How to Manage Anxiety at Work and Home

Learning to manage anxiety can help you in your professional and personal life

Photo by Natalia Figueredo for Unsplash

Photo by Natalia Figueredo for Unsplash

The novel coronavirus has caused a great deal of uncertainty and upheaval in our lives. Whether you have a history of anxiety or not, you might be grappling with more fear and questions about the future than ever before. We need to learn how to cope with our anxiety in order to stay healthy and productive. There are ways to manage anxiety and fears without adding to the overwhelm you may be feeling right now.

Some of you must learn to effectively work from home under stay-at-home orders, while others now report for duty in-person at essential businesses. In both cases, anxiety can create fear and reduce your productivity. 

During this time, when you feel anxious, take a deep breath and pause your worry and fear.  Assess your needs and place your physical and mental health at the top of your priority list.  Healthy workers will shape a healthy business environment now and in the future. 

Acknowledge the Uncertainty and Worry

As a career coach, I often give individuals hard-hitting and practical advice for how to succeed in their career and on the job. Right now, however, we all need a little breathing room to be human first. I know you have back-to-back Zoom meetings and work piling up at a breakneck pace, but avoiding the emotions of our global situation will only lead to a breakdown later. 

As Michael Stein, Psy.D., wrote just a few weeks ago: 

“One of the first things I explain to my anxious clients when they come in for therapy is that avoidance maintains anxiety; anything you do to avoid or escape anxiety triggers in the short-term gives you more anxiety in response to those triggers in the long-term.

This is easy to see when the fear is of something physical like flying, contamination with germs, or social situations. But many anxiety sufferers are not doing any wholesale avoidance of any major physical situations. Often what they are avoiding is simply uncertainty, the unknown. The behavior they use to avoid uncertainty is the act of worrying.”

While some individuals succumb to worry, others bury themselves in work in order to suppress the mounting worry they feel about their uncertain future. Both responses lead to more anxiety. 

In the article above, Stein recommends acknowledging the worry, but not attending to it: 

“The healthier thing to do is ignore the uncertainty and put the spotlight on what you are doing in the present. This doesn't mean the worry thoughts won't be there, you just won't be attending to them. Even though that's scary—and easier said than done at first—your brain will learn from it and the anxiety will naturally subside over time if you stick with it.”

Worrying about uncertainty won’t solve it, and worry serves to keep your brain in a constantly heightened, anxious state. When you focus on the present moment – what’s actually in your control – it calms your brain and the anxiety response. 

Again, that doesn’t mean bury your head in the sand, or your work, but it does mean allowing yourself to attend to what’s directly in front of you: one concrete work project, figuring out your family’s new school-at-home setup, or even starting a personal project that will lead to a sense of accomplishment and satisfaction. 

Create Space 

In addition to consciously directing your attention to what you can control, there are a number of ways you can curb the anxiety response.
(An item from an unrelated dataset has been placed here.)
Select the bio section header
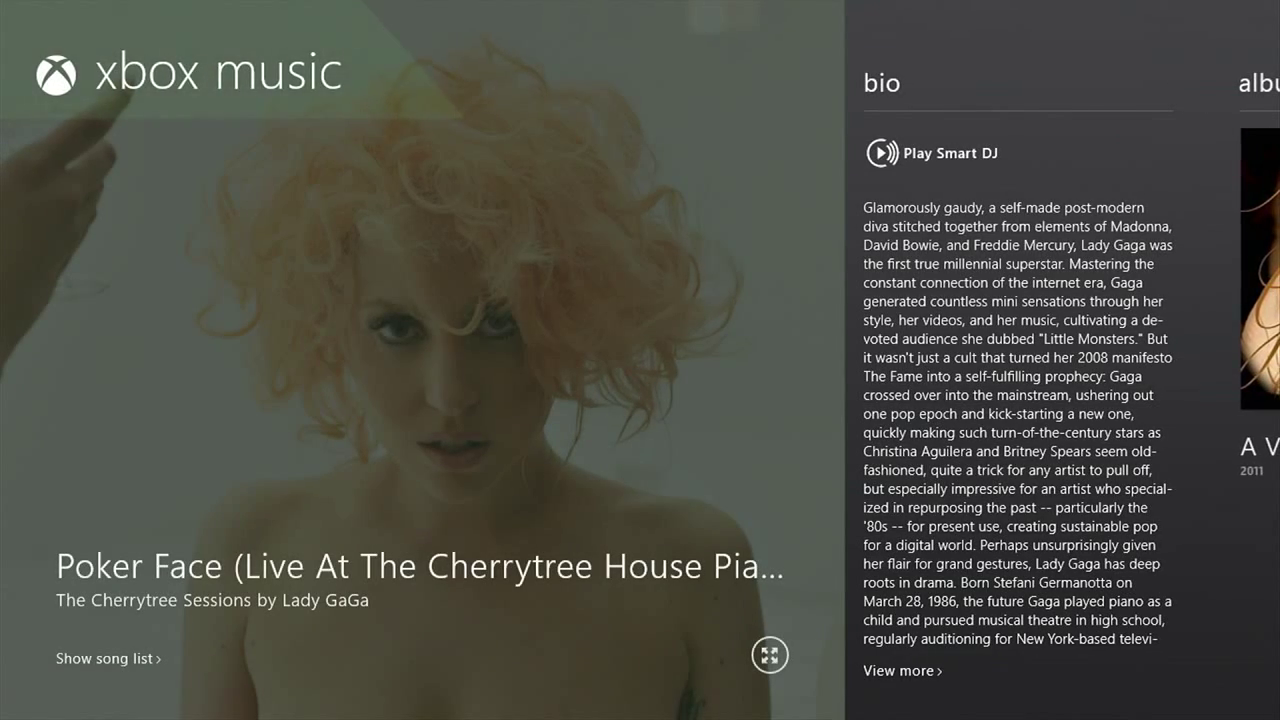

In essence, each of these practices help you create space for your brain to slow down and react in a healthier way. 

Some techniques to try include: 

  • Meditation. It’s not just for Buddhist monks or gurus on mountaintops. Average people can gain real benefits from meditation. Start with something like this simple guided meditation for directing focus

  • Gratitude. Many studies have shown the positive effects of noticing and naming the good in our lives. 

  • Connection. Turn off the news, disconnect from social media, and reach out to a friend instead. Our need for connection runs deep, and you can maintain social connection even through this time of social distancing. You may be out of practice, but pick up the phone and call a friend.
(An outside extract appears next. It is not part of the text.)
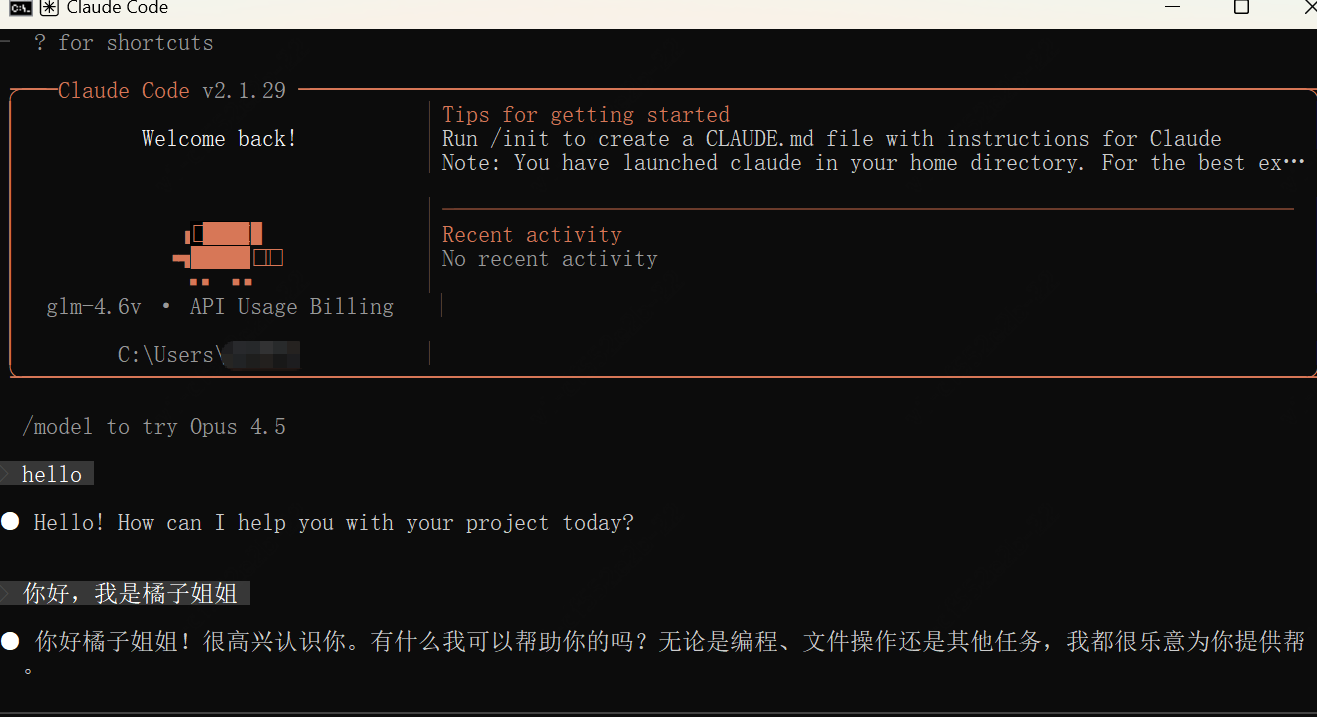
Task: Click the white bullet beside the Chinese reply
Action: click(x=10, y=641)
  • Movement. Exercise creates a completely different chain reaction in your brain that can stop anxiety in its tracks. When you feel worry mounting, take a break and move. Go for a walk, login for a yoga live stream, or just dance in your kitchen. 

  • Tuning in. Listening to your favorite music can ease both anxiety and pain

  • Creating. Art therapy has been shown to alleviate anxiety. You don’t need to be an artist to create. Simply make something with your hands, whether your medium is paint, fabric, yarn, wood or food. Spend time creating something that feels good to you. 

All of these activities break up your schedule and allow your brain to reset in a healthier way. If you have been stuck in a grind, whether that’s too much work or too much worry, it’s time to stop, pause and refocus on what you can control.  

We don’t need to let worry and anxiety become our norm. Face each day and each moment of challenge as it comes. The ability to manage your anxiety now will help you stay healthy and productive.